= What you have to do =
Quote each of the records below verbatim, reproducing every line without alteration.

= = =

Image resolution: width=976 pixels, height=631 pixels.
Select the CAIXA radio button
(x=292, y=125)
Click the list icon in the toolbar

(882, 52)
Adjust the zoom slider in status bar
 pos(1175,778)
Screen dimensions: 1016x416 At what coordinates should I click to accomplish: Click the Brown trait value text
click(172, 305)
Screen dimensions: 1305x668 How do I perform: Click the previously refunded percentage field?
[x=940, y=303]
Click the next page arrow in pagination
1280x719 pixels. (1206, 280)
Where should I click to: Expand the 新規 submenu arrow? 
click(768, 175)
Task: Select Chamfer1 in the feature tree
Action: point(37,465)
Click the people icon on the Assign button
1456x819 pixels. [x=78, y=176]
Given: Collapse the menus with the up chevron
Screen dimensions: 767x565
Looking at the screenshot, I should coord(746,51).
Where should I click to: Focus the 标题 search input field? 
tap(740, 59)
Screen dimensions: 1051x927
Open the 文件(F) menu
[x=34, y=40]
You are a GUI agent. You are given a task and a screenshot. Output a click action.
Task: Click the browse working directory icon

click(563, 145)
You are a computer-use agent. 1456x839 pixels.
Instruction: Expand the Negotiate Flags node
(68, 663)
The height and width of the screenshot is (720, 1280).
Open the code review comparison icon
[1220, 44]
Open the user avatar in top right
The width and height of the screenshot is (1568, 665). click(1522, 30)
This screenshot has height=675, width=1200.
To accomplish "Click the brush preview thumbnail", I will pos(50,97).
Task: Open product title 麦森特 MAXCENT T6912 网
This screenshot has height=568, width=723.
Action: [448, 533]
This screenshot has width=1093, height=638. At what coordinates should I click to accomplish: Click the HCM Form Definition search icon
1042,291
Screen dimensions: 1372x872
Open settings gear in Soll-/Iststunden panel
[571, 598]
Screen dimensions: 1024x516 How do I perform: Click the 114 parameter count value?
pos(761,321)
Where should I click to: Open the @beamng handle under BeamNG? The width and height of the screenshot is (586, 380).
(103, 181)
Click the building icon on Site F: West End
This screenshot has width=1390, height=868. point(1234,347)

= = =

= Solution to this problem =
Image resolution: width=976 pixels, height=631 pixels.
Select the CAIXA radio button
(x=292, y=125)
Click the list icon in the toolbar

(882, 52)
Adjust the zoom slider in status bar
 pos(1175,778)
Screen dimensions: 1016x416 At what coordinates should I click to accomplish: Click the Brown trait value text
click(172, 305)
Screen dimensions: 1305x668 How do I perform: Click the previously refunded percentage field?
[x=940, y=303]
Click the next page arrow in pagination
1280x719 pixels. (1206, 280)
Where should I click to: Expand the 新規 submenu arrow? 
click(768, 175)
Task: Select Chamfer1 in the feature tree
Action: point(37,465)
Click the people icon on the Assign button
1456x819 pixels. [x=78, y=176]
Given: Collapse the menus with the up chevron
Screen dimensions: 767x565
Looking at the screenshot, I should coord(746,51).
Where should I click to: Focus the 标题 search input field? 
tap(740, 59)
Screen dimensions: 1051x927
Open the 文件(F) menu
[x=34, y=40]
You are a GUI agent. You are given a task and a screenshot. Output a click action.
Task: Click the browse working directory icon

click(563, 145)
You are a computer-use agent. 1456x839 pixels.
Instruction: Expand the Negotiate Flags node
(68, 663)
The height and width of the screenshot is (720, 1280).
Open the code review comparison icon
[1220, 44]
Open the user avatar in top right
The width and height of the screenshot is (1568, 665). click(1522, 30)
This screenshot has height=675, width=1200.
To accomplish "Click the brush preview thumbnail", I will pos(50,97).
Task: Open product title 麦森特 MAXCENT T6912 网
This screenshot has height=568, width=723.
Action: [448, 533]
This screenshot has width=1093, height=638. At what coordinates should I click to accomplish: Click the HCM Form Definition search icon
1042,291
Screen dimensions: 1372x872
Open settings gear in Soll-/Iststunden panel
[571, 598]
Screen dimensions: 1024x516 How do I perform: Click the 114 parameter count value?
pos(761,321)
Where should I click to: Open the @beamng handle under BeamNG? The width and height of the screenshot is (586, 380).
(103, 181)
Click the building icon on Site F: West End
This screenshot has width=1390, height=868. point(1234,347)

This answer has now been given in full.